■ **The task**
Update the listing lines below starting at "pixels, height=325 pixels." and ending at "I want to click on Help, so click(x=467, y=12).", replacing "Previous page" with "Next page" and leaving everything else unchanged.

________________________________________

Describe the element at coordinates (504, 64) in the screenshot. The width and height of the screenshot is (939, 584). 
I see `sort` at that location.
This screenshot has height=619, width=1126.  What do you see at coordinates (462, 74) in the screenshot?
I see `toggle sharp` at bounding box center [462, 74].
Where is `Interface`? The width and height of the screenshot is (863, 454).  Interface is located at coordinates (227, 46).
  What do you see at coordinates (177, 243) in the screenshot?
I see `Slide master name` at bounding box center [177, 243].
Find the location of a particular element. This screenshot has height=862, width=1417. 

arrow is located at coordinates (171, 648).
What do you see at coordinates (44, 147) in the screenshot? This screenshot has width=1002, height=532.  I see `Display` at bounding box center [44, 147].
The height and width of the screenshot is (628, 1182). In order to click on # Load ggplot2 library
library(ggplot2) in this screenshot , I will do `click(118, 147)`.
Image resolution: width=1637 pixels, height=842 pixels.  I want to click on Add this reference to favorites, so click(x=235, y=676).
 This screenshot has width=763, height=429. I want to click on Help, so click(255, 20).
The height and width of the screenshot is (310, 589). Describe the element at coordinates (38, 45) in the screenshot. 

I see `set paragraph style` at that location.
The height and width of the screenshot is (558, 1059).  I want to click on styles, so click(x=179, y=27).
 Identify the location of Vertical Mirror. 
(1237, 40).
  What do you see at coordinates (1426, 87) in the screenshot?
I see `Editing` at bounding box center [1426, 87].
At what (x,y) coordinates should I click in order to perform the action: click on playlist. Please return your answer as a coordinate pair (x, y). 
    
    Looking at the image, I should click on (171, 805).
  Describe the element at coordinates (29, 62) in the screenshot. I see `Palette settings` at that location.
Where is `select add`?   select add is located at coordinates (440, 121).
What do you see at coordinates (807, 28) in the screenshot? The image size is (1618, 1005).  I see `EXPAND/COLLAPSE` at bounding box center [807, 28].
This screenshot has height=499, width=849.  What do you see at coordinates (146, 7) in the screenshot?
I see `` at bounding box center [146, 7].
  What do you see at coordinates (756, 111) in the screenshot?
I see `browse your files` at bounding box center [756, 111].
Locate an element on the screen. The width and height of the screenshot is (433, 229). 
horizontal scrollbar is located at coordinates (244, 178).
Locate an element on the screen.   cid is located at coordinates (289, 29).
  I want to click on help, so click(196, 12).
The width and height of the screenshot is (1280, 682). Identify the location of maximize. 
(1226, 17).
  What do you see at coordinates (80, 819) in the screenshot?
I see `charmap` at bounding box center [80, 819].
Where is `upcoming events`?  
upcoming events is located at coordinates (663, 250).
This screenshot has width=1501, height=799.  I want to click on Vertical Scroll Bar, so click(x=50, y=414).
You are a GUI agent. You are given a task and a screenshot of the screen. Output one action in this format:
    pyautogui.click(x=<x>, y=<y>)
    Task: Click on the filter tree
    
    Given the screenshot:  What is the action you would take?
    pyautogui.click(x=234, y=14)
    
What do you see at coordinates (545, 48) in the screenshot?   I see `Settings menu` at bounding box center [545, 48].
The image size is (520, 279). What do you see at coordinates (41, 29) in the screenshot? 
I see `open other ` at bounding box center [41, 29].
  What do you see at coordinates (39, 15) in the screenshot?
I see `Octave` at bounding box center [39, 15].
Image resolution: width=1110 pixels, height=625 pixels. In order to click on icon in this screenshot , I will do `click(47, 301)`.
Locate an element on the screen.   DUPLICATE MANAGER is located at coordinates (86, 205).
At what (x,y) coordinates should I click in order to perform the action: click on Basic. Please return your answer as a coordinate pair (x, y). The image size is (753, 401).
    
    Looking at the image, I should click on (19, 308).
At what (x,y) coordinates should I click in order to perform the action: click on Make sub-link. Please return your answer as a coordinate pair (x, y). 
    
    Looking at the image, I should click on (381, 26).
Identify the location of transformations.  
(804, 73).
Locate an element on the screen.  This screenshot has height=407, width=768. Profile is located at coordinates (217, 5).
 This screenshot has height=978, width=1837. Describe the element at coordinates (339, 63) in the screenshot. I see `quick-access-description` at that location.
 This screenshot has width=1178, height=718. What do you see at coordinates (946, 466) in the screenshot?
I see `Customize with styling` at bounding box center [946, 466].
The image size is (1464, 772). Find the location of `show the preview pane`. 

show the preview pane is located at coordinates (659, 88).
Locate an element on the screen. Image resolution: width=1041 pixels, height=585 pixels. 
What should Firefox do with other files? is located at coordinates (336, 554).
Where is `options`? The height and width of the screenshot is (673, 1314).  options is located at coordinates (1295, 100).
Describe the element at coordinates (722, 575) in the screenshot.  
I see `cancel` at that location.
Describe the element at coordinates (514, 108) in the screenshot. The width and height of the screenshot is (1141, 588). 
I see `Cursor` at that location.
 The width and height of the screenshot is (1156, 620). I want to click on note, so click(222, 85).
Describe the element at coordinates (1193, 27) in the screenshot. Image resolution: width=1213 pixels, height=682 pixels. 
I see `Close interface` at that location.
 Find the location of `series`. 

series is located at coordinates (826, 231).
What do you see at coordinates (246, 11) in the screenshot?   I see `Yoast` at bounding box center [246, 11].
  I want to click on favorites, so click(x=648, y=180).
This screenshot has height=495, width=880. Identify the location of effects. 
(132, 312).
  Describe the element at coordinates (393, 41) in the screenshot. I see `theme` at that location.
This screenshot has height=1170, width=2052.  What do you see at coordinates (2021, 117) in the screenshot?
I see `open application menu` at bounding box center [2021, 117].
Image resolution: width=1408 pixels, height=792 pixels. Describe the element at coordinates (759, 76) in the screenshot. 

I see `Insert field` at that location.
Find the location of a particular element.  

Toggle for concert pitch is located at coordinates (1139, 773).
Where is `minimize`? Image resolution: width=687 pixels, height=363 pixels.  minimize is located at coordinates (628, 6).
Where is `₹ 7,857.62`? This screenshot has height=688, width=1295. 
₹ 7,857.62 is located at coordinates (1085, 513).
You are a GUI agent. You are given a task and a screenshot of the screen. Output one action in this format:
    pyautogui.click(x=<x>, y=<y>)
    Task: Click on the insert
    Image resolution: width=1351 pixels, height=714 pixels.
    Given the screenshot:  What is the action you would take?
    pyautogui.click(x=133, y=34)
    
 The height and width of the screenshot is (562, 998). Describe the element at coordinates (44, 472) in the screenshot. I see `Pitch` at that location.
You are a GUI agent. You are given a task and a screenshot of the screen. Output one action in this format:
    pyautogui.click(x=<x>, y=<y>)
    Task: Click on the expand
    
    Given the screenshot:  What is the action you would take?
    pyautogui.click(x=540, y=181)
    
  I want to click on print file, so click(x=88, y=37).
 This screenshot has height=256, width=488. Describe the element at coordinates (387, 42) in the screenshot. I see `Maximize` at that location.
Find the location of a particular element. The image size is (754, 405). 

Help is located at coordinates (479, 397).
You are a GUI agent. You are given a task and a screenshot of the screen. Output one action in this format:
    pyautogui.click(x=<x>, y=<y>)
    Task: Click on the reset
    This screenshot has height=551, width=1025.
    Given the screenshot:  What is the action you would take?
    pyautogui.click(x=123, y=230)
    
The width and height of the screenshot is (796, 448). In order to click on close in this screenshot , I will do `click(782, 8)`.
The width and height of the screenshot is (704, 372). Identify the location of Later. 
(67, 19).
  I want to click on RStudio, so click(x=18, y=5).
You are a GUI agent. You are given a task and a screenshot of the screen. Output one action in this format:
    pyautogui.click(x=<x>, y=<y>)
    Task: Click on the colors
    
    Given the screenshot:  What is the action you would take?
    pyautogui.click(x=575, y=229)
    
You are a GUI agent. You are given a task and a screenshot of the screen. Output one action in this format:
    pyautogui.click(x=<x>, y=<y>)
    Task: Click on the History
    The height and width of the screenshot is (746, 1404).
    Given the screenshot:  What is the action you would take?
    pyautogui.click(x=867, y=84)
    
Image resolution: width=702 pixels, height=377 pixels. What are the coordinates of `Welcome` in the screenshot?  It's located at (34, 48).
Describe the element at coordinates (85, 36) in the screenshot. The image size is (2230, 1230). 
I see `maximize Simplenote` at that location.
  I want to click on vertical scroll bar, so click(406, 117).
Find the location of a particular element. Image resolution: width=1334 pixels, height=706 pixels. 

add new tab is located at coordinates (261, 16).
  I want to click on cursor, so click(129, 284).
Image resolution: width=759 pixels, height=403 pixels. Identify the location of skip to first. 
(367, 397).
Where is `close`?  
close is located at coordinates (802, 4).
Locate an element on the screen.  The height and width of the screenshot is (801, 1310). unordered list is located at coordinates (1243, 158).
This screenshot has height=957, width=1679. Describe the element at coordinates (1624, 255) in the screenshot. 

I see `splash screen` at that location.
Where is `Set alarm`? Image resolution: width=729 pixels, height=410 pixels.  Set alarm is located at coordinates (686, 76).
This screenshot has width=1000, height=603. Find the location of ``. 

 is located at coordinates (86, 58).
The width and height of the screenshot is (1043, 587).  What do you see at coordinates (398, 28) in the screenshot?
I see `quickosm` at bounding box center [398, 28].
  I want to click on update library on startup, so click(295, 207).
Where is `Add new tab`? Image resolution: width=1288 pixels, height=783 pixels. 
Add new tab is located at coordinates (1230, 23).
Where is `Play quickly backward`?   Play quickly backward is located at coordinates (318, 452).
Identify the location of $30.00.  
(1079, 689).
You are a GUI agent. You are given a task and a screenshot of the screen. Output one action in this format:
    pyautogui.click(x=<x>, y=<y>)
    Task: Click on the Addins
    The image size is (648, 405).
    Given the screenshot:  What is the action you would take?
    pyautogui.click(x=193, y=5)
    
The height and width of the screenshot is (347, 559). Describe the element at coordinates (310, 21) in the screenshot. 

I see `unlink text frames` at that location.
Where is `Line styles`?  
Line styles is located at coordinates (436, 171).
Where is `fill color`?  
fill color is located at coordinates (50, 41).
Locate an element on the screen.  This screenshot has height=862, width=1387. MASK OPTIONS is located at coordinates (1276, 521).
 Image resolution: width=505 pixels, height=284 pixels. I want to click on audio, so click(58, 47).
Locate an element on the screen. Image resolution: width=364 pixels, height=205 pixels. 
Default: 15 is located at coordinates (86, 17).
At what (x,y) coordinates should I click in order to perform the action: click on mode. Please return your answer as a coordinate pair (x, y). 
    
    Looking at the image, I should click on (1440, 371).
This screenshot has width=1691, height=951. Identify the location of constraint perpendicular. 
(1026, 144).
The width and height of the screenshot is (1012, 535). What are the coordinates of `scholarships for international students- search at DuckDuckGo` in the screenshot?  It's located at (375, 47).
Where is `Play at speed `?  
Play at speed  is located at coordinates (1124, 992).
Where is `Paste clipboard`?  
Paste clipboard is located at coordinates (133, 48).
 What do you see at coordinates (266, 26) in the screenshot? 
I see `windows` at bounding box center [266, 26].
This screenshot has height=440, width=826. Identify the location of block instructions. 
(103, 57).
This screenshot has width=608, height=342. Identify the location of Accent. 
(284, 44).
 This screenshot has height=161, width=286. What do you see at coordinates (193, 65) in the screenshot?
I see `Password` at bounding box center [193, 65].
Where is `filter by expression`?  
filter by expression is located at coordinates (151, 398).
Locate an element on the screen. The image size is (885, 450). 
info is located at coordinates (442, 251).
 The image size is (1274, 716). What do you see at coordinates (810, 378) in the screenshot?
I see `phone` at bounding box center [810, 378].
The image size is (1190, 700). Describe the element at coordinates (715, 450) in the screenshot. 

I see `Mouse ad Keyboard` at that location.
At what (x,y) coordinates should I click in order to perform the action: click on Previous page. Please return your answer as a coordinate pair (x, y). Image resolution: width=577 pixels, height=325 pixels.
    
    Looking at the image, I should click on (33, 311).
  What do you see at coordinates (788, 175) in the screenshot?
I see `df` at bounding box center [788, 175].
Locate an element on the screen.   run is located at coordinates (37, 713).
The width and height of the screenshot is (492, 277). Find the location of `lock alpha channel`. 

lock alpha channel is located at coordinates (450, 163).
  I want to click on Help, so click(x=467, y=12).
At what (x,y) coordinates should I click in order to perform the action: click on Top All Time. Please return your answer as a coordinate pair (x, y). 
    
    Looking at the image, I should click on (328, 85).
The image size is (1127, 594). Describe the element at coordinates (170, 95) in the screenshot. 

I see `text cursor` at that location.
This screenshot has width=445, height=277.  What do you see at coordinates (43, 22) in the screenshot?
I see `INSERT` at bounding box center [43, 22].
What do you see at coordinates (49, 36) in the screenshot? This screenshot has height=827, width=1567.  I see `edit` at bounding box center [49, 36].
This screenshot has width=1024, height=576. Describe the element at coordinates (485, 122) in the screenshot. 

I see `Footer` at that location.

________________________________________

■ **Exercise answer**
At what (x,y) coordinates should I click in order to perform the action: click on Next page. Please return your answer as a coordinate pair (x, y). Image resolution: width=577 pixels, height=325 pixels.
    
    Looking at the image, I should click on (33, 311).
  What do you see at coordinates (788, 175) in the screenshot?
I see `df` at bounding box center [788, 175].
Locate an element on the screen.   run is located at coordinates (37, 713).
The width and height of the screenshot is (492, 277). Find the location of `lock alpha channel`. 

lock alpha channel is located at coordinates (450, 163).
  I want to click on Help, so click(x=467, y=12).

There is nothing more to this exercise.